● **GIVEN TEXT**
= Beginning of Section =

While doing group home work, a coworker was taking a seminary class and had to do a project where she studied the spiritual gifts of a population. She gave us all a test to fill out and the results didn’t surprise me. I was high in administrative gifts, low in mercy. That’s always a nice thing to hear, isn’t it? That you’re low in mercy? While you’re raising a houseful of hurting boys and working with their families?

Over the years I’ve wrestled with being someone who is “low in mercy” and also has been called to the work of compassion (for me, that’s meant years of work with kids, in foster care and foster parent support). Sometimes it makes me feel like a fraud or an outsider, but I’ve also learned a lot and I’ve seen why Thinkers are needed in the world of helping the hurting.

The chances of me burning out are fairly low. I naturally tend to have good boundaries when it comes to dealing with difficult or hurting people. I know my limits. If I do get in over my head, I can detach a little and recharge. I can look at things pretty rationally and not feel overwhelmed by a problem. I’m willing to take the risk and say things that are hard, but are true and need to be said. My fear of what other people will think about me or will feel does not determine what I do. In fact, sometimes I don’t know enough to have the right amount of fear about what other people will think about me or feel about what I say.

I am able to love hurting people without taking on all their struggles. I can hear pretty horrifying things and still sleep just fine at night. I can be a calm presence when others will panic. I can problem solve without feeling depressed at the enormity of the problem. I can love people where they’re at and if they decide not to change, I don’t have to take it personally.

= End of Section =

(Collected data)
= Beginning of Section =

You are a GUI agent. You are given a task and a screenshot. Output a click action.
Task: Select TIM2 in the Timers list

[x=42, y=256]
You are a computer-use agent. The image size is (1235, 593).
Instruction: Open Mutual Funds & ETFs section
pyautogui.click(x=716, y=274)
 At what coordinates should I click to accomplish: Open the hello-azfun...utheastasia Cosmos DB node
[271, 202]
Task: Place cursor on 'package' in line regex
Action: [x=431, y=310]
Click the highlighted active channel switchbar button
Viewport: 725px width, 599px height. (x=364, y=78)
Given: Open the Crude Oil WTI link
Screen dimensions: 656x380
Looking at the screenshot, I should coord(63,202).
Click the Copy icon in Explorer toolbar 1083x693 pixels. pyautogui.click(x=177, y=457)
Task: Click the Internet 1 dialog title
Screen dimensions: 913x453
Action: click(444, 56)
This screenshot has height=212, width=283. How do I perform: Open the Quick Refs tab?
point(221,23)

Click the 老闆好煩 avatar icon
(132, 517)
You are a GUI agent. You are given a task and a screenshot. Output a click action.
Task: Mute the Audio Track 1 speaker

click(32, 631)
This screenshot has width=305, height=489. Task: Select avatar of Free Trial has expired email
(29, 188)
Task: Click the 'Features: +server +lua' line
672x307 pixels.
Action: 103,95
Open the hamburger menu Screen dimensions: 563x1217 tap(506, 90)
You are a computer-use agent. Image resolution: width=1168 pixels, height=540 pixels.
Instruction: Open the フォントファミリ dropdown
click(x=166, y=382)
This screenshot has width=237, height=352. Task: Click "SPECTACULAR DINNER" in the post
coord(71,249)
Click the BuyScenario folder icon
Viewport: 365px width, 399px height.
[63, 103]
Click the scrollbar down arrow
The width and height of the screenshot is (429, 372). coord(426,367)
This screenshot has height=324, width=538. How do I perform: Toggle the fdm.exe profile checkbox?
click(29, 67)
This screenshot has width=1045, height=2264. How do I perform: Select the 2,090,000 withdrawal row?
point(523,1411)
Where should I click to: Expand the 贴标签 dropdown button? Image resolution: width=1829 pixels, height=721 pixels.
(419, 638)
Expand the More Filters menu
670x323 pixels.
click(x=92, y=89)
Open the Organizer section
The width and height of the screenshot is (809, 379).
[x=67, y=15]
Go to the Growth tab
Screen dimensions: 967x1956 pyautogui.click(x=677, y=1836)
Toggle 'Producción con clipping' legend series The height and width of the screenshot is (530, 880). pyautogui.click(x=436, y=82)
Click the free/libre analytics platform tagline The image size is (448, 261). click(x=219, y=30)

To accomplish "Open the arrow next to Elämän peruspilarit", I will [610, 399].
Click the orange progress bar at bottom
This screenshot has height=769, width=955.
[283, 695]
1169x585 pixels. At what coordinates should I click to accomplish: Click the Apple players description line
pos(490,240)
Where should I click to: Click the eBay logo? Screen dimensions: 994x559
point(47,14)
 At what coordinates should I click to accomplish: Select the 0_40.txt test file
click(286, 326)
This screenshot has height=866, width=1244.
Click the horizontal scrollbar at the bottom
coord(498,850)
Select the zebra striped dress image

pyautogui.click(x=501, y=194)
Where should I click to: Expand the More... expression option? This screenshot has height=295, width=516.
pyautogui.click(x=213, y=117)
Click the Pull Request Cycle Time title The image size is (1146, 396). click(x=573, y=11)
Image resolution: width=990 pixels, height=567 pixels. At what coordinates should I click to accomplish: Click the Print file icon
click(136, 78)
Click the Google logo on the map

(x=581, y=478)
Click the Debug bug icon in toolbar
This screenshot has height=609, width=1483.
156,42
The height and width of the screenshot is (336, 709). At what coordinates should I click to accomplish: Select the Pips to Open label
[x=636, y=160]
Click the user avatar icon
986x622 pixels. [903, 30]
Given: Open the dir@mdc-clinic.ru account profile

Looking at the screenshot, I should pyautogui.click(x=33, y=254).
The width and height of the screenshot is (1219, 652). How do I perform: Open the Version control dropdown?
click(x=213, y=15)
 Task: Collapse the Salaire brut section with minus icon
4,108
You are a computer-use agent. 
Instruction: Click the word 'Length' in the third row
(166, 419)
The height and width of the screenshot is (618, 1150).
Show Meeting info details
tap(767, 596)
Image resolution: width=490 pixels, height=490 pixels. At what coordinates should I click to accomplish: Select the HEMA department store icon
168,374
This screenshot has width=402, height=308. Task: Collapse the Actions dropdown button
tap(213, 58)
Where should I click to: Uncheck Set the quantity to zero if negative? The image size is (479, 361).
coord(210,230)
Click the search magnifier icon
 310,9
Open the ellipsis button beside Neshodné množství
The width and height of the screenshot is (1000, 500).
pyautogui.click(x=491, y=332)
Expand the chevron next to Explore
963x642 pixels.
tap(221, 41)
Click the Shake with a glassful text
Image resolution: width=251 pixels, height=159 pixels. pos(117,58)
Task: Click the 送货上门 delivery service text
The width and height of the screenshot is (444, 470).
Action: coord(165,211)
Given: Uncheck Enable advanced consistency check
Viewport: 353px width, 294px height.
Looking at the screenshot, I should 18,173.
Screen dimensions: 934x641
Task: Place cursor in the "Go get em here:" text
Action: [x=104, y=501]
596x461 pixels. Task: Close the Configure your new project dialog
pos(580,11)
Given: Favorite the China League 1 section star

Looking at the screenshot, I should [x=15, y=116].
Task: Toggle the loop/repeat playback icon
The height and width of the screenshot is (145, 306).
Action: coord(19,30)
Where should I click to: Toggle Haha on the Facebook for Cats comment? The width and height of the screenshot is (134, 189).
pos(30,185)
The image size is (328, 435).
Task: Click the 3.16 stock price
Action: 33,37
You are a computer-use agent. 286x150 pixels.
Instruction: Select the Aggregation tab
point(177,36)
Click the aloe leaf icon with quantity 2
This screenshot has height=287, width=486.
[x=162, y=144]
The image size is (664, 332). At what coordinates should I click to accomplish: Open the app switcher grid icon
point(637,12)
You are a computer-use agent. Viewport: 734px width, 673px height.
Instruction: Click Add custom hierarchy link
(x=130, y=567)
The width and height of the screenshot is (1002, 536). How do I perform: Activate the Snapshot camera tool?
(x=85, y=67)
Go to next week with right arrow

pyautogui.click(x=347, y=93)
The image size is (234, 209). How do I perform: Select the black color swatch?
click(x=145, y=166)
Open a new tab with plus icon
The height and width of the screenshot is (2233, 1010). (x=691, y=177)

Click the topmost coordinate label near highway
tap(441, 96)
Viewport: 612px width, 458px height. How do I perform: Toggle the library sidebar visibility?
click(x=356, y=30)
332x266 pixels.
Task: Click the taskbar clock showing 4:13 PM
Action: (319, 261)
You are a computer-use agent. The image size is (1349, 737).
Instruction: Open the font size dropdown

= End of Section =

● **WHAT THE EXERCISE ASKS**
Reproduce the full text about being low in mercy while doing compassionate work, word for word.

● **RESULT FOR THIS EXERCISE**
While doing group home work, a coworker was taking a seminary class and had to do a project where she studied the spiritual gifts of a population. She gave us all a test to fill out and the results didn’t surprise me. I was high in administrative gifts, low in mercy. That’s always a nice thing to hear, isn’t it? That you’re low in mercy? While you’re raising a houseful of hurting boys and working with their families?

Over the years I’ve wrestled with being someone who is “low in mercy” and also has been called to the work of compassion (for me, that’s meant years of work with kids, in foster care and foster parent support). Sometimes it makes me feel like a fraud or an outsider, but I’ve also learned a lot and I’ve seen why Thinkers are needed in the world of helping the hurting.

The chances of me burning out are fairly low. I naturally tend to have good boundaries when it comes to dealing with difficult or hurting people. I know my limits. If I do get in over my head, I can detach a little and recharge. I can look at things pretty rationally and not feel overwhelmed by a problem. I’m willing to take the risk and say things that are hard, but are true and need to be said. My fear of what other people will think about me or will feel does not determine what I do. In fact, sometimes I don’t know enough to have the right amount of fear about what other people will think about me or feel about what I say.

I am able to love hurting people without taking on all their struggles. I can hear pretty horrifying things and still sleep just fine at night. I can be a calm presence when others will panic. I can problem solve without feeling depressed at the enormity of the problem. I can love people where they’re at and if they decide not to change, I don’t have to take it personally.